Thursday, August 30, 2018

What's the Next Election About?

A lot of people are predicting a "blue wave" of Democrat victories this November, especially in Congressional elections, and they may be correct. Historically, the party out of power does well in midterm elections, so it may be that voters will return the Democrats to power in the House of Representatives, but it probably won't be as easy as some seem to think, and it may not happen at all.

Consider some of the obstacles the Democrats must overcome in order to convince voters to return them to the majority in the House.

Love him or loathe him, President Trump has done more for the workers and families of this country than any president in living memory. We're just a year and a half into his first term and have already experienced some of the lowest black and Hispanic unemployment numbers in history and one of the strongest economies the world has ever seen.

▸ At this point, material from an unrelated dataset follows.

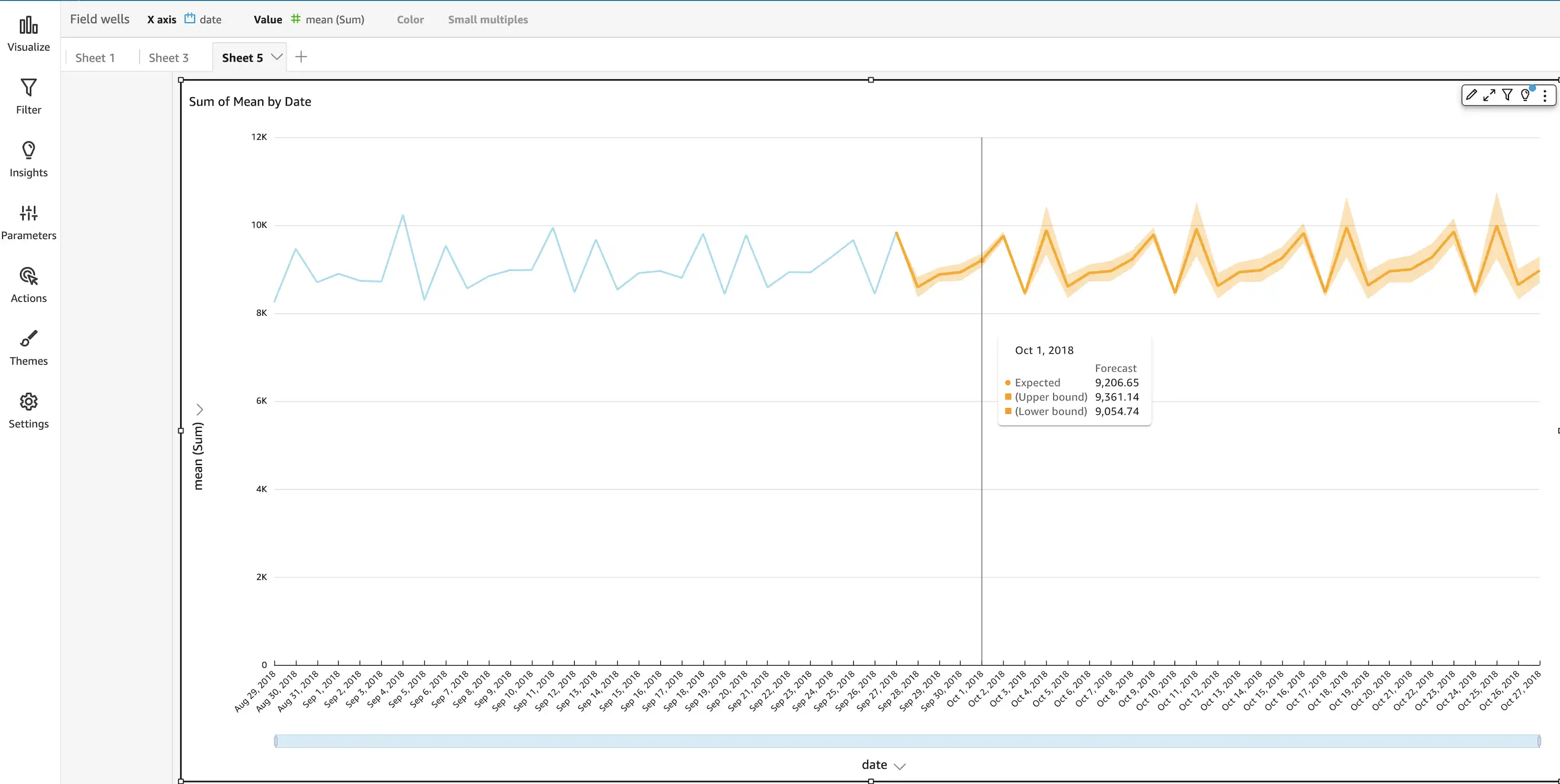Open the date axis label dropdown
This screenshot has width=1560, height=784.
(x=899, y=766)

Our GDP growth is beyond the dreams of almost all economists prognosticating during the flaccid years of President Obama's tenure, and over-all unemployment is at near record levels for a peacetime economy.

Like the GDP and employment, the stock market is currently bouncing around in record territory. This might be shrugged off by those who think they have no money in the market, but in fact just about everyone who pays into a retirement system is invested in the stock market since that's where those retirement funds are resting. The better the market does the safer their retirement, including social security and medicare, is going to be.

Moreover, Trump's appointments to the federal bench and Supreme Court have consisted of jurists who boast a record of honoring the Constitution and protecting the freedoms guaranteed in the first and second amendments, a fact which makes him extremely popular with a large swath of the American electorate.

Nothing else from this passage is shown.